You’ve finally realized your dream of working as a freelance writer – from home. You decorated and organized your office just the way you want. But there’s only one problem: noise.
The dog barks; the children chirp, laugh, and bicker; the email dings; the phone rings — the distractions just seem endless. Even if you live alone, environmental noise (or even lack thereof) can cause a loss in productivity.
So, what can freelance writers and journalists do to eliminate or, at least, mitigate the noise distractions that rob them of productivity and, thus, their success?
Reduce Noise Distractions with These 5 Tips
- Get the bulk of your work done – the work that requires uninterrupted attention – after the kids leave for school and before they return. This sounds like a no-brainer, but it’s easy to get bogged down with social media engagement and other administrative tasks during the day. Before you know it, the kids have returned and you still have to finish that story for a health and wellness magazine. You know the story – the one with a deadline about 45 minutes after the kids rush through the door.
- Put Fido and Garfield outside. If you have a yard, and you feel comfortable doing so, let your dog or cat out in your manicured jungle where they can frolic and do what domestic animals do outside. If you don’t have a yard, or your pet is strictly an indoor companion, give the dog a new rawhide to chew on or some other quiet toy to occupy his brain while you toil away. Cats don’t usually need too much maintenance; although one of mine always feels the distinct need to literally walk on my keyboard while I work. She ignores me all other times. Solution: shut the office door or shut her in another (litter-box enabled) area.
- Turn off the television and get down to business. You tell yourself that the TV provides background noise while you work. It doesn’t. It distracts you; face it and turn it off. If you need ambient noise to work, create a motivating playlist of music. Notice I said “playlist” rather than radio. Radio stations can distract just as much as television with their ads about upcoming concerts and sports games. Just say no and turn it off. Even music distracts some people.
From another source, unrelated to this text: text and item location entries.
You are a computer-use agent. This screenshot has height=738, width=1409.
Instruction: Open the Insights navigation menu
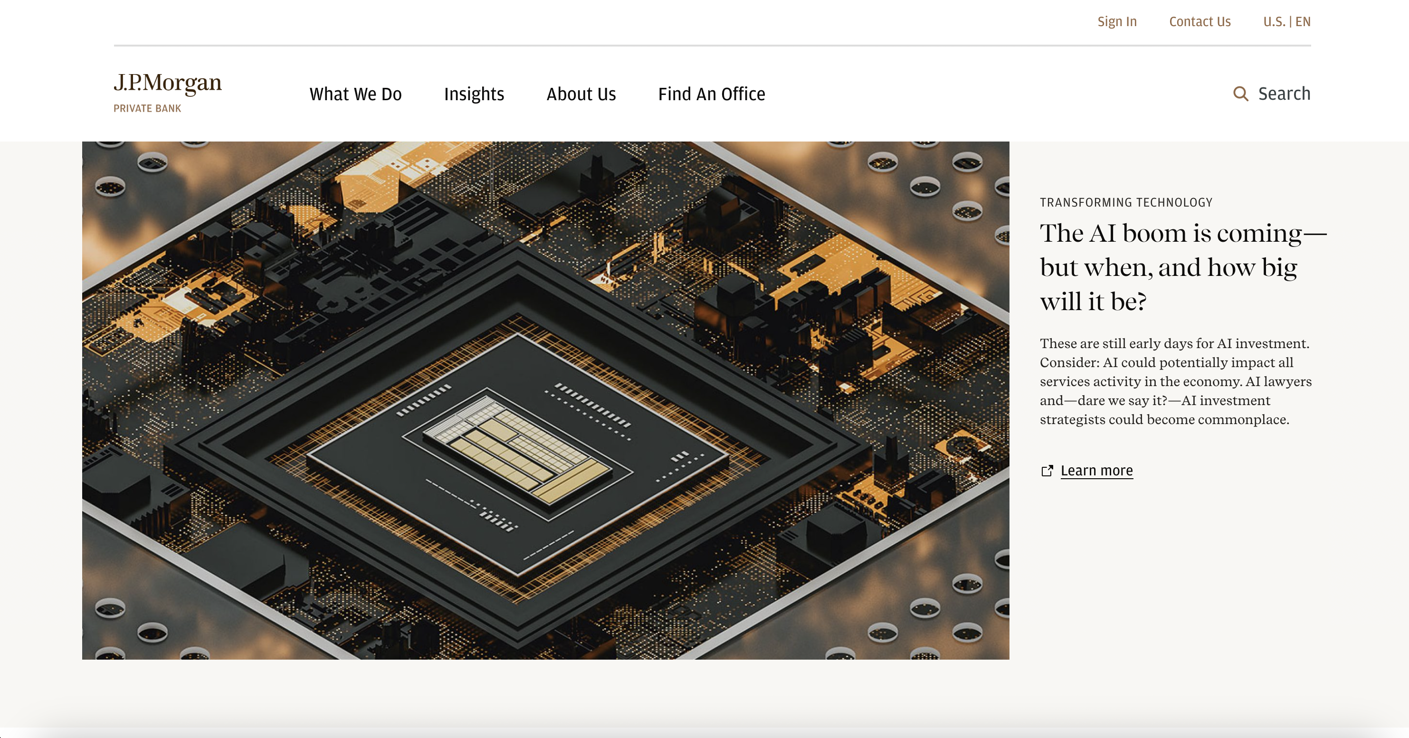click(x=474, y=94)
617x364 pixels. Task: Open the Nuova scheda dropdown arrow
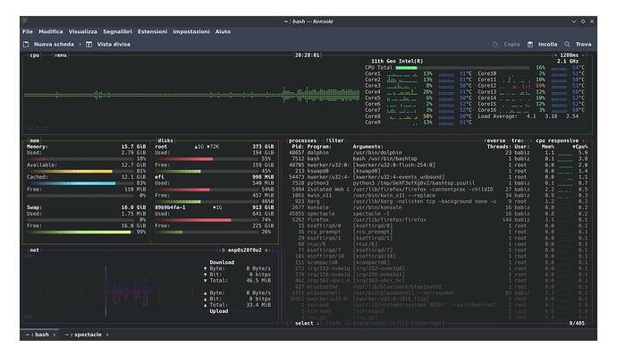[x=79, y=44]
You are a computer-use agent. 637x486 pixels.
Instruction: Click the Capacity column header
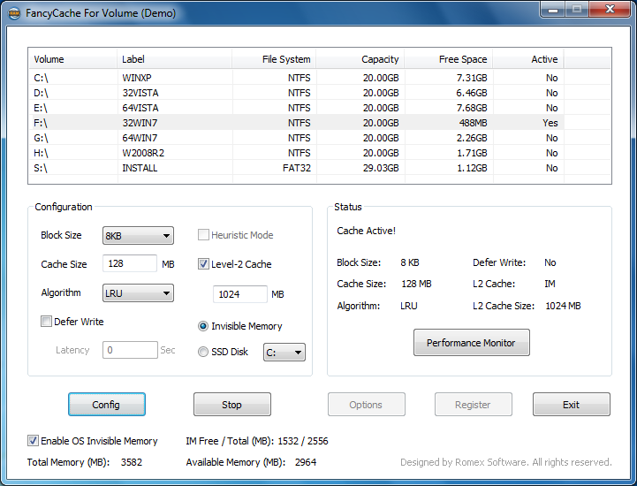(x=360, y=59)
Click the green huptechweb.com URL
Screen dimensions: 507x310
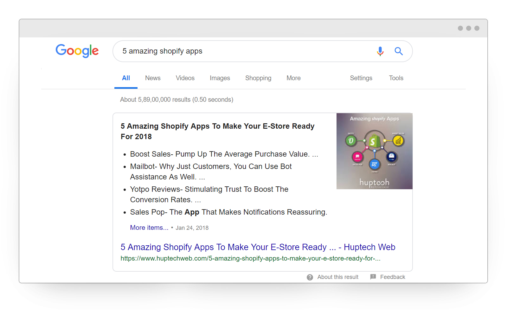click(250, 258)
If you’re one of those people and you really care about succeeding as a freelance journalist or writer, work in silence.
- What’s that noise? It’s your tummy rumbling, cowboy! Establish a set time for eating and breaks. Just as you would in a brick and mortar office, you should establish set times for eating and bathroom breaks. “But I wanted to work from home to get away from the regimented schedule of cubicle-land,” you lament over your latte. Maybe. But I doubt the regimented lunch and break schedule truly topped your list of reasons for breaking away from “the man”. Just go ahead and set up a schedule for snacking, eating, and potty breaks. You’re still the boss. You can do what you want, but having a schedule in place will help you focus when you’re up against some deadline you’ve been flouting.
- Eliminate the pull of chat pop-ups, email dings, and other software distractions while you’re writing or researching by using something like Freeverse for OSX or Dropcloth for Windows. I’ve used Freeverse and it works well to eliminate that pull to check email, address someone hailing you in a chat box, etc. Find a full list of distraction busting software at Lifehack.
Freelancers, working from home, often forget that office organization goes beyond what they can touch and feel and see – it reaches beyond the tangible. Creating an environment with minimal noise and other ambient distractions counts as an office organization activity as well.
Share your glitter: How do you keep your office space sacred, so that you can realize your freelance writing dreams – distraction free?